Straight spine, headbands, printed endpapers; printed lining; stamping on the front cover and spine; 8-page foldout sewn in the center of the sheet.
ISBN 9791387729080
Catalogue of the exhibition held at the Museo Nacional Thyssen-Bornemisza from 21 October 2025 to 25 January 2026.
Traditionally, art history has presented Abstract Expressionism and Pop Art, and therefore each of their most well-known representatives—Jackson Pollock and Andy Warhol—as polar opposites belonging to two distinct eras and styles: abstraction and figurative art. What's more, Pollock has been portrayed as an artist within the genealogy of great creators, inspired and original, while for some, Warhol has been a simple appropriationist of images and consumer objects. What if things were actually different? What if there were similarities between Warhol and Pollock, beyond the former's oft-mentioned fascination with the latter? After all, Pollock was also a pictorial celebrity when Warhol arrived on the scene. He was a famous artist, and he died in 1956 in a modern and inexplicable car accident, at the height of his career, just like James Dean.
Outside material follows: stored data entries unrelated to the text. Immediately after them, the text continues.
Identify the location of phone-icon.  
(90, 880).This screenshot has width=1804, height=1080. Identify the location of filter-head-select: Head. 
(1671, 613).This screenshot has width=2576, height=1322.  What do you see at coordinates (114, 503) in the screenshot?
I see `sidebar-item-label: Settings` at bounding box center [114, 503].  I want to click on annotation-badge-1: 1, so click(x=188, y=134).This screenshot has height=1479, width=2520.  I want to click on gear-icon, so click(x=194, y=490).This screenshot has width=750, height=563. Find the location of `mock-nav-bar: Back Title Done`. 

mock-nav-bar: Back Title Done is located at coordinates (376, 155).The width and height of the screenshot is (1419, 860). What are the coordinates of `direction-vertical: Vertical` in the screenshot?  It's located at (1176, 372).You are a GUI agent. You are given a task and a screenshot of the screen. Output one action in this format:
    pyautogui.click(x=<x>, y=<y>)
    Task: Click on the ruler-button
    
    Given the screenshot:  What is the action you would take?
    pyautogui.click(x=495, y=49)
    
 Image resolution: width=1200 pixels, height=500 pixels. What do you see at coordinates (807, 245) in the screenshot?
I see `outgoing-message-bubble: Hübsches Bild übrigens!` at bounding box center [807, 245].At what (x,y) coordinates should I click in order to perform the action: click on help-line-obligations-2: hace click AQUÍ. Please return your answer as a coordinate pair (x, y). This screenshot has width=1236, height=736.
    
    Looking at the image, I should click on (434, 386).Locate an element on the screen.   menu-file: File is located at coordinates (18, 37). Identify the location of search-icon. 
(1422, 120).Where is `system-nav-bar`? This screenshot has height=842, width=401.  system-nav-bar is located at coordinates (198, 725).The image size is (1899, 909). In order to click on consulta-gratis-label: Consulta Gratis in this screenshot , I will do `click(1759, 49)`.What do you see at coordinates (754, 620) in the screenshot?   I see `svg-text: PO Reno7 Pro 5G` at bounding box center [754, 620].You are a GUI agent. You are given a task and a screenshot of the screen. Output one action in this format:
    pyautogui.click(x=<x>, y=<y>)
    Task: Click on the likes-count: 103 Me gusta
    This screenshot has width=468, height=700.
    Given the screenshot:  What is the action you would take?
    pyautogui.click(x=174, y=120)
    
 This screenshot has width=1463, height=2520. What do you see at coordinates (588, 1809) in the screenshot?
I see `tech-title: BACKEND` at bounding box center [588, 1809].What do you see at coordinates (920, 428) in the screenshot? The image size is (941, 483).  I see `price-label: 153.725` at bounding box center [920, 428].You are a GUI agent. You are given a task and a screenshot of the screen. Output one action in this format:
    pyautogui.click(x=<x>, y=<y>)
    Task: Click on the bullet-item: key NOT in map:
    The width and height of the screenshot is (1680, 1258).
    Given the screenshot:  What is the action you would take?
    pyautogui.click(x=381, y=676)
Rarely discussed is how Pollock and Warhol—and with them many other artists of that time—moved between abstractionism and figuration at different points in their careers. Nor does anyone seem to pay attention to how returns in visuality never return to the starting point or arrive without transformations. The perspective invented by the Italian Quattrocento—the vanishing point that governs Western space in figurative art—is completely rewritten in some of Pollock's works, and this subversion of traditional perspective marks Warhol's spaces when he considers returning to figuration that is, to a certain extent, ambiguous, flat, and without a clear vanishing point.
If Pollock's abstractions retain figurative vestiges, Warhol's figurations shatter traditional space—the figure of Elvis, seemingly floating above a bottomless background, is a good example. Perhaps in his works, Warhol speaks of space, not just of consumer objects and figures. In recent years, conventional art history has been read and reread; it has rescued forgotten artists, countries with supposedly secondary roles, or historical moments long dismissed for their lesser relevance to visual art and its evolution. Now, perhaps, the time has come to break down the categories that govern thinking based on opposites that often aren't so.
In the end, history is a journey. A line, a thread that Pollock pursues in his paintings and that Warhol takes up again. For the first time in dialogue, Warhol and Pollock—along with other great American artists—invite us to look again.